Over the last six weeks the Health Reform Transition Unit has been out around the motu visiting towns and cities to talk about the transformation of the health system.
So far, as at 3 December, the Transition Unit has held sessions for the health sector in 17 different locations. More than 3,000 people have joined in on the sessions so far, which Health Reform Transition Unit Director Stephen McKernan said was a great result.
“The health workforce is under pressure responding to the COVID-19 pandemic and we appreciate it is a big ask for them to take time out of their day to learn more about the health reform,” Stephen said.

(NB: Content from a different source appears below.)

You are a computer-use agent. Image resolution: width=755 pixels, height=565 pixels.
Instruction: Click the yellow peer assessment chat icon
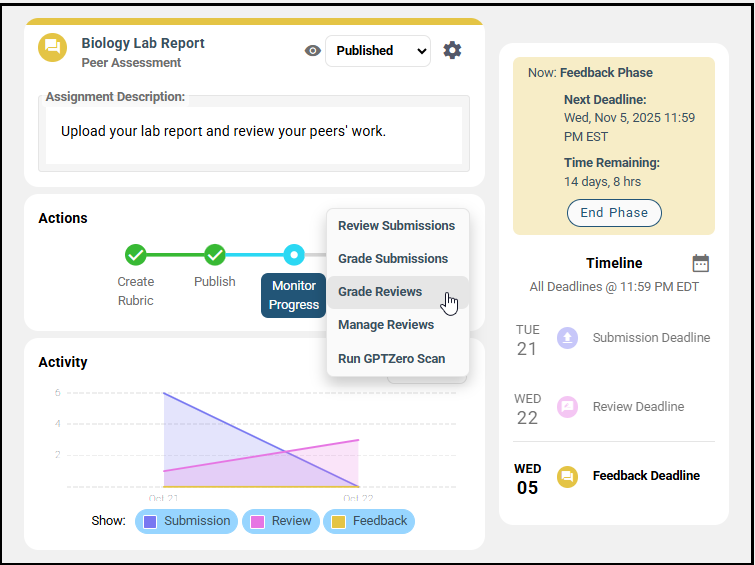[x=52, y=47]
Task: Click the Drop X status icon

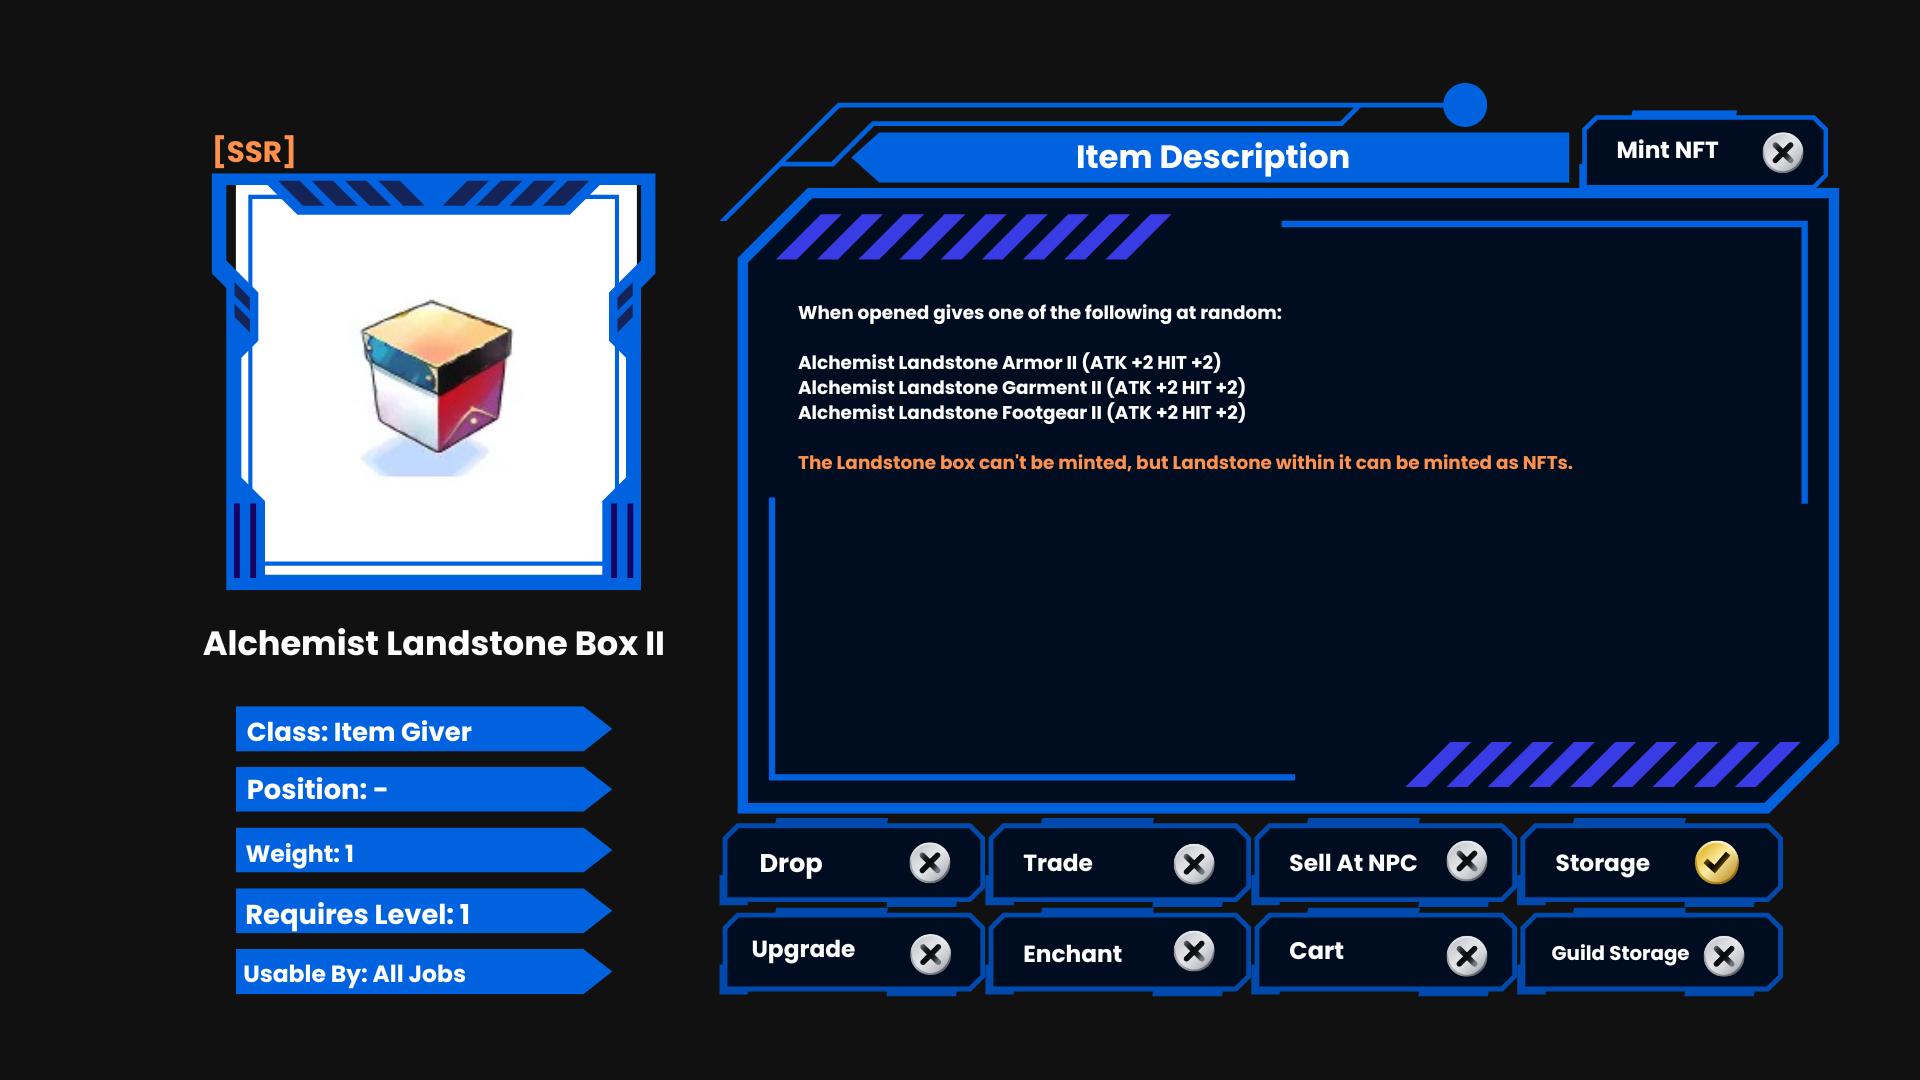Action: click(x=929, y=862)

“Our focus remains on ensuring as minimal disruption as possible as we transition to the new system in 2022.”
The roadshows have focused on the key elements that will change with the new system, including establishing the Māori Health Authority and Health New Zealand, which will be an amalgamation of the 20 District Health Boards.
The new system also introduces a local approach to planning and commissioning health services based on “localities”.
“Localities will be a unique feature of the new health system,” Stephen said.
“We’re hearing how the those working in primary and community care settings are looking forward to the opportunity to do things differently at a local level, including integration across service providers and stronger relationships with Iwi and hapu through the Iwi Māori Partnership Boards.”
Roadshow sessions will continue in a number of North Island locations over the next two weeks.
What attendees thought
We asked attendees what they thought of the sessions they took part in. Here’s what they had to say.
Kelly Isles from Think Hauora and Fiona Bradley and Carol Bateman from MidCentral Community Pharmacy Group attended the Palmerston North session.
Kelly: “Taking a wider system approach – understanding that this isn’t about centralising everything. It’s about being smart and efficient in how we support things from the centre, but with strong involvement from iwi and communities.”
Fiona: “Hearing from Minister Little how localities will work, and how community partnerships will work – we’ve heard the words but not how they’d work until today. That was great.”
Christine Pihema said: “I came along to see what you’re doing to make a difference, a real difference, for Māori. We’re not there yet, but it’s on the right track.”
Iride McCloy said: “It was excellent. I love the focus on communities and localities and the shifts – but don’t forget the importance of mental health.”
Members of the Bay of Plenty DHB Health Consumer Council Adrienne von Tunzelmann and John Powell, and Bay of Plenty DHB Board member Ron Scott said:
Adrienne: “The biggest insight I got from today was a better sense of the breadth and scale of the new system. Until now, my focus has been on the consumer voice, so it was useful to see the size of the change.”
John: “It was a useful session. We have known for a while the current system does not deliver what is needed. I was encouraged by the comments about engaging more with consumers. I hope to participate more. We all have a stake in this.”
Ron: “From data issues to localities to Iwi Māori Partnership Boards. It’s a big job. The challenge is in the challenge to meet the challenge!”